By the end of 2022, “something closer to 6% isn’t completely out of the question,” Channel said. That means anyone shopping for a new house is going to pay a lot more for their next home loan. 

On a $300,000 loan, a 30-year, fixed-rate mortgage would cost you about $1,283 a month at a 3.11% rate. If you paid over 5% instead, that would cost an extra $346 a month or $4,152 more a year and another $124,560 over the lifetime of the loan, Channel calculated.

Even though auto loans are fixed, payments are getting bigger because the price for all cars is rising, so if you are planning to finance a new car, you’ll shell out more in the months ahead.

Federal student loan rates are also fixed, so most borrowers won’t be impacted immediately by a rate hike. However, if you have a private loan, those loans may be fixed or have a variable rate tied to the Libor, prime or T-bill rates — which means that as the Fed raises rates, borrowers will likely pay more in interest, although how much more will vary by the benchmark.

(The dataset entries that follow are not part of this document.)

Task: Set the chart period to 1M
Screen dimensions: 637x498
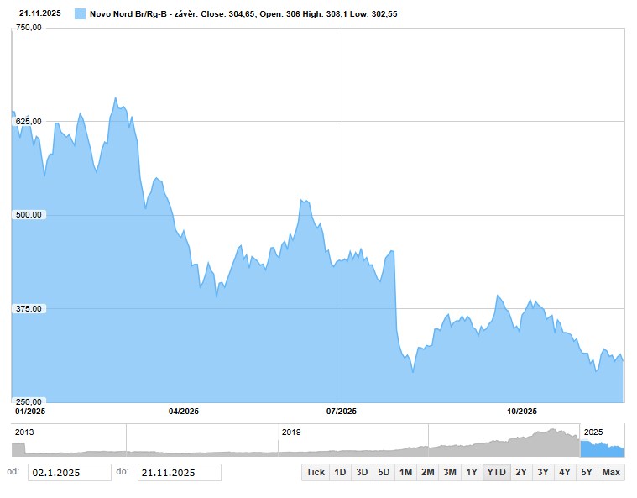Action: pos(405,472)
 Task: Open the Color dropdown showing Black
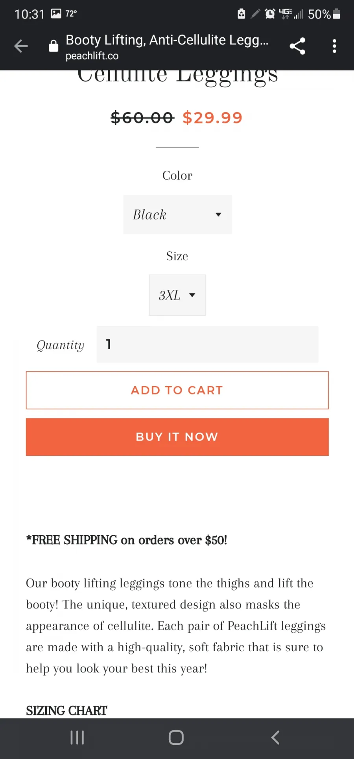(x=177, y=215)
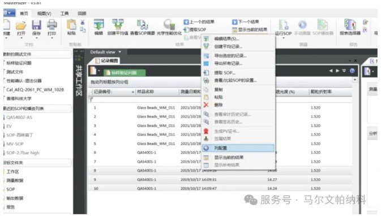Open 查看SOP摘要 from the ribbon
381x216 pixels.
[143, 25]
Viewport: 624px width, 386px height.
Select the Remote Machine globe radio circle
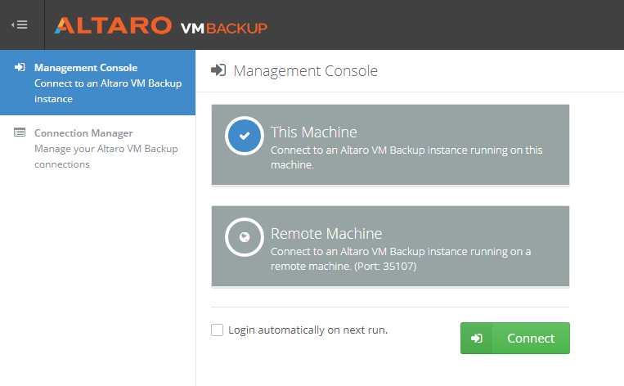pos(245,237)
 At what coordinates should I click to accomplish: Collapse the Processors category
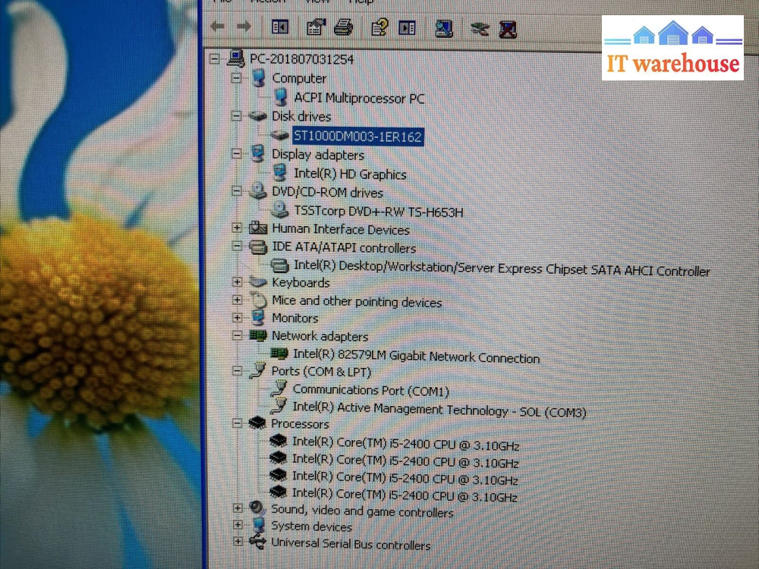(237, 423)
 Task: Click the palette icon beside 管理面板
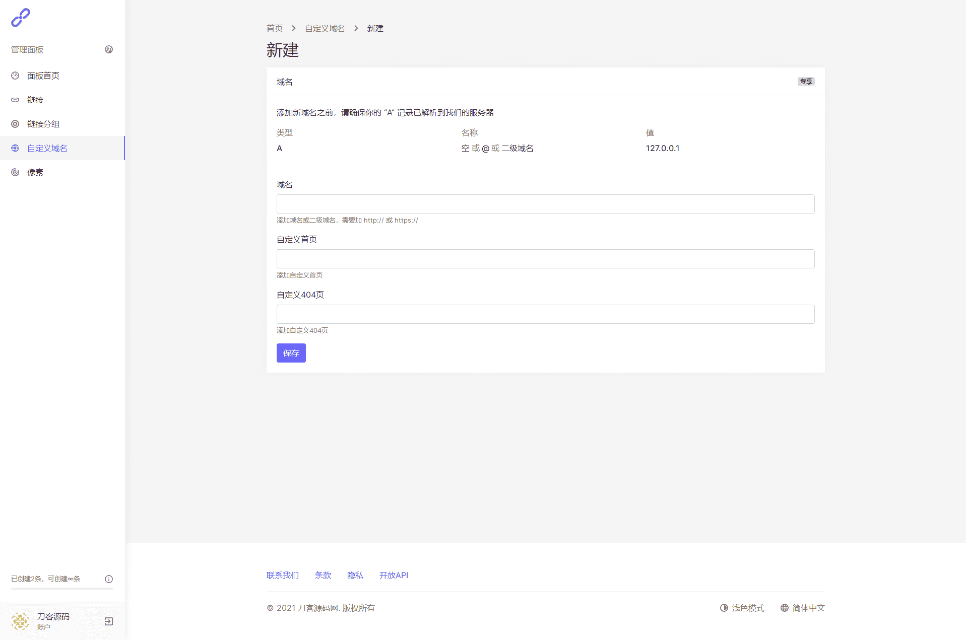[x=109, y=49]
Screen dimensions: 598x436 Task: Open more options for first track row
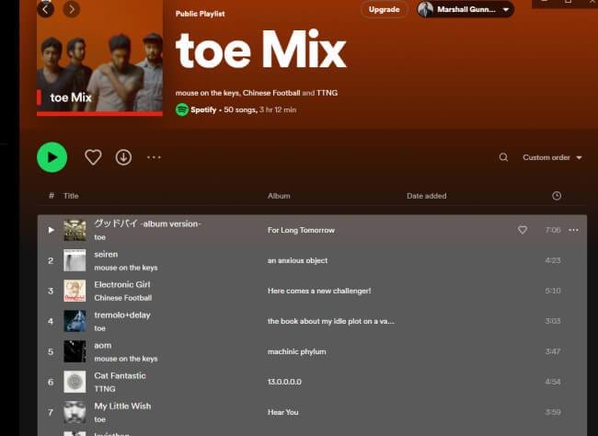tap(573, 230)
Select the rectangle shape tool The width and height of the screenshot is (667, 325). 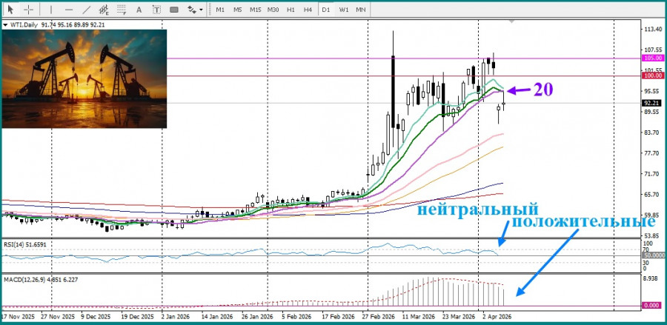[175, 10]
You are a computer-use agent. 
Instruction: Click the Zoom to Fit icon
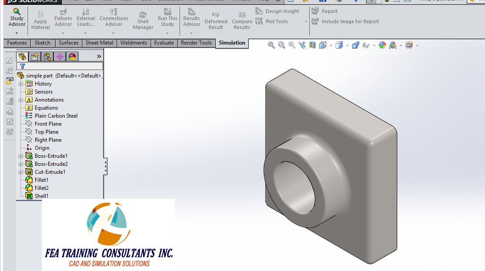click(x=271, y=45)
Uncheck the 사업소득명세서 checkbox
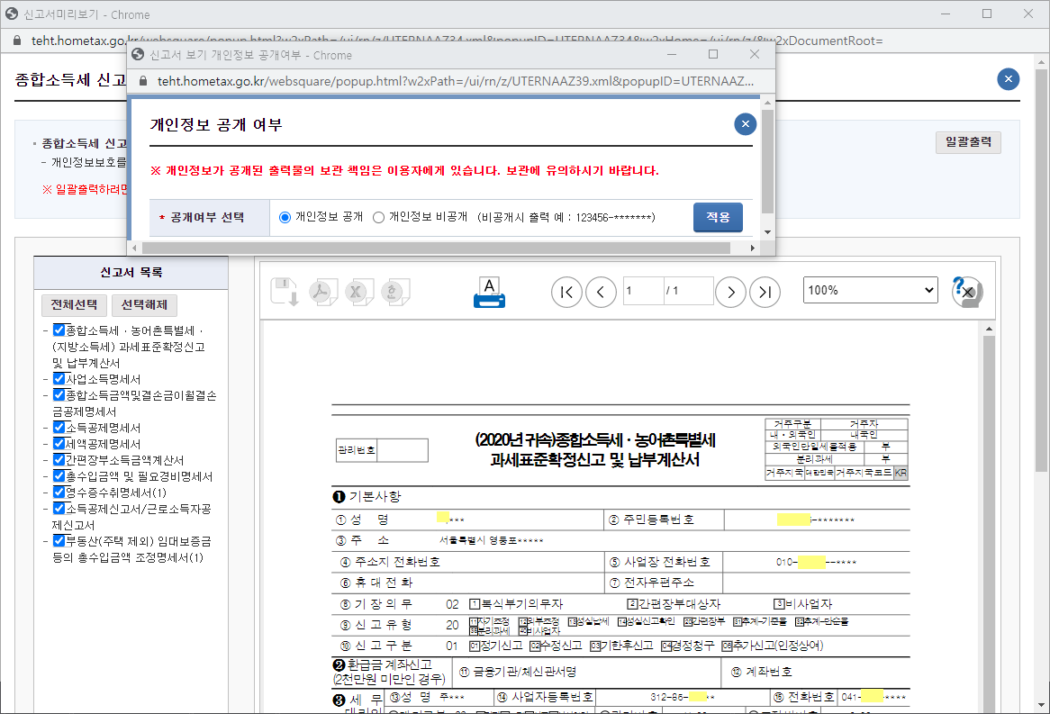 [59, 379]
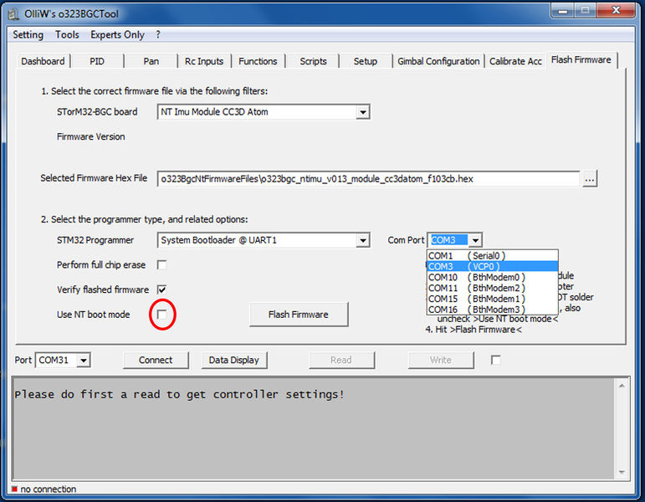
Task: Tick the checkbox next to Write button
Action: tap(496, 360)
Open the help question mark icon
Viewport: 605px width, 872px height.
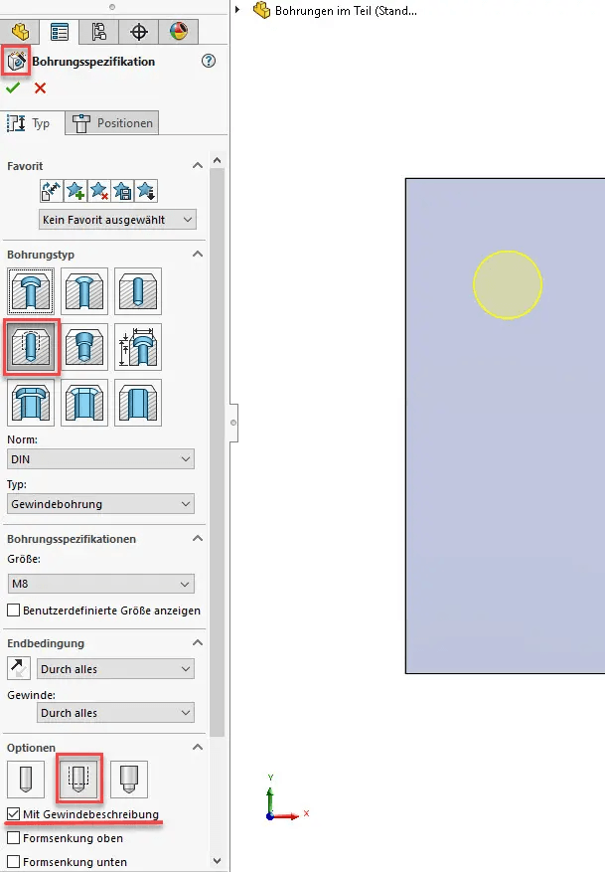click(x=208, y=62)
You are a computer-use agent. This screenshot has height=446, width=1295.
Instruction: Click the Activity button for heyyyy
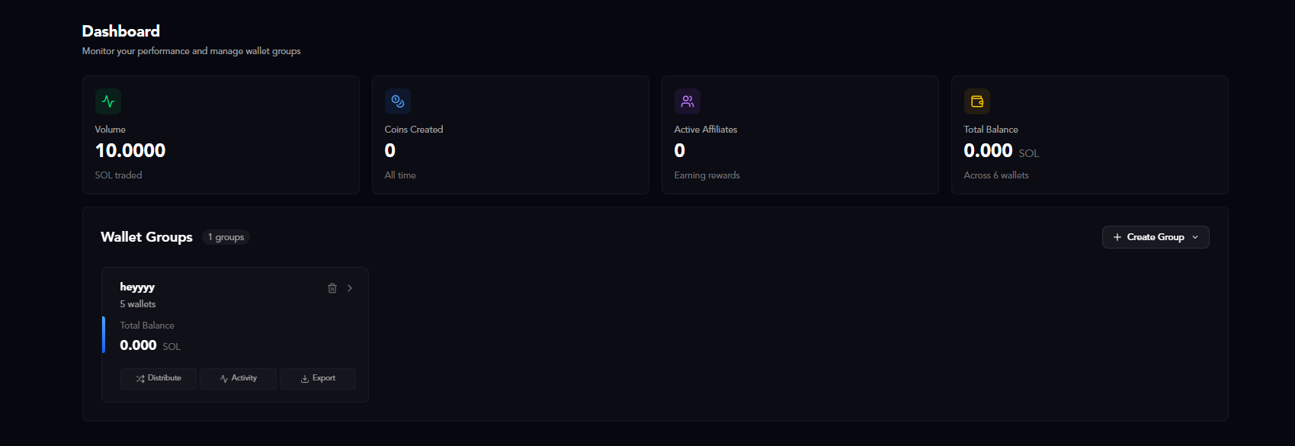(238, 378)
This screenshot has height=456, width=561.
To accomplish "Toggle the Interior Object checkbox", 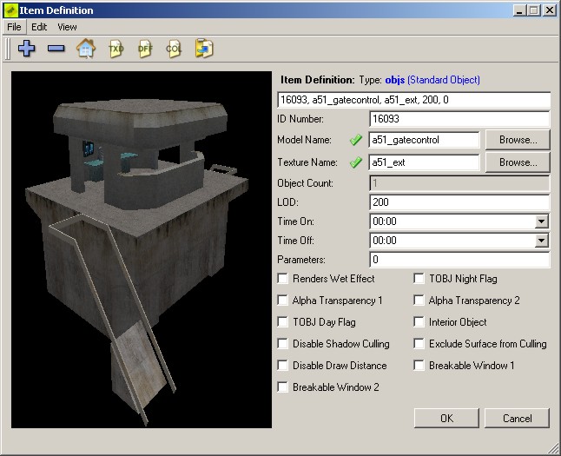I will (x=419, y=322).
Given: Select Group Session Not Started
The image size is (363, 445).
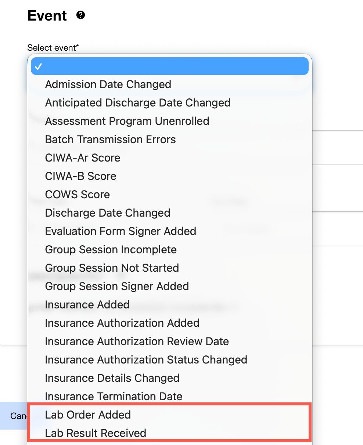Looking at the screenshot, I should tap(112, 268).
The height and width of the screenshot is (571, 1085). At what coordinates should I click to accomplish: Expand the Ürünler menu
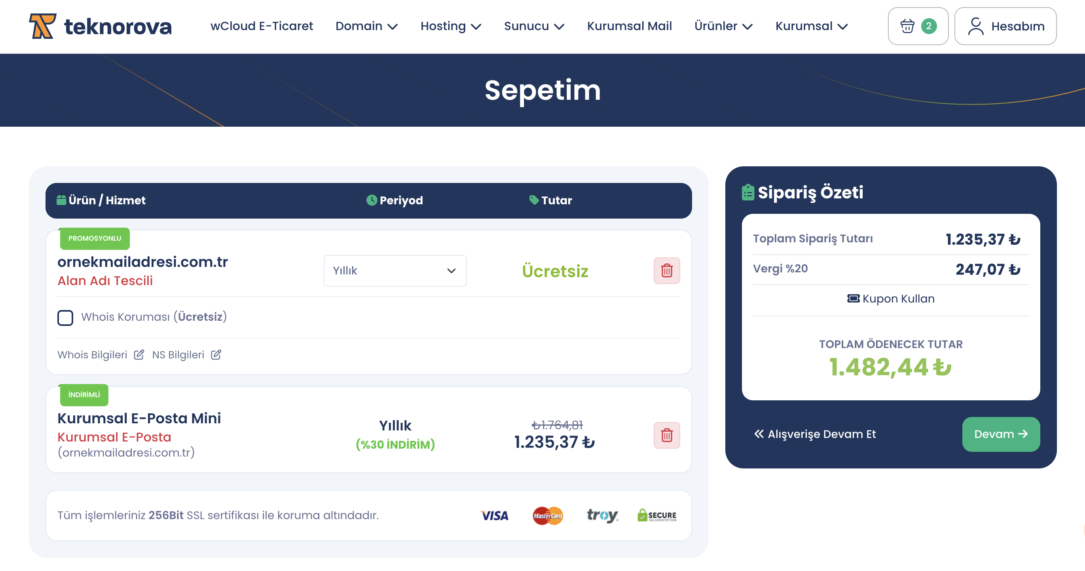(723, 26)
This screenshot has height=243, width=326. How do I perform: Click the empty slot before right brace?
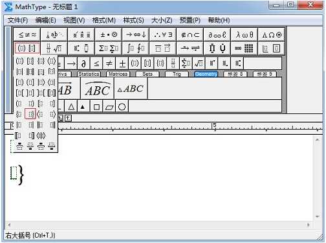point(14,173)
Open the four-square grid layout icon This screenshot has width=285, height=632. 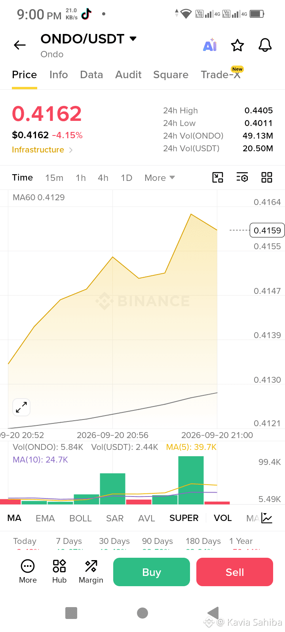pyautogui.click(x=267, y=177)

That makes this a particularly good time identify the loans you have outstanding and see if refinancing makes sense.

Savers will have to shop around to benefit

Prapass Pulsub | Moment | Getty Images

While the Fed has no direct influence on deposit rates, they tend to be correlated to changes in the target federal funds rate. As a result, the savings account rate at some of the largest retail banks has been hovering near rock bottom, currently a mere 0.06%, on average.

“National average deposit account rates, dominated by brick-and-mortar banks, have been slow to rise, and that is expected to continue,” said Ken Tumin, founder and editor of DepositAccounts.com.

Thanks, in part, to lower overhead expenses, the average online savings account rate is around 0.5%, much higher than the average rate from a traditional, brick-and-mortar bank.

Top-yielding certificate of deposit rates are above 1% — even better than a high-yield savings account.

If you have $10,000 in a regular savings account, earning 0.06%, you’ll make just $6 in interest in a year. In an average online savings account paying 0.5%, you could earn $50, while a five-year CD could pay twice as much, according to Tumin.

However, because the inflation rate is now higher than all of these rates, any money in savings loses purchasing power over time. Still, choosing the right type of account will make a big difference, advised Yiming Ma, an assistant finance professor at Columbia University Business School.

Make sure whatever cash is in savings is getting a better yield thanks to this period of rising rates, she said. “The worst would be if your borrowing cost increases but you are not benefiting from the higher savings rate.”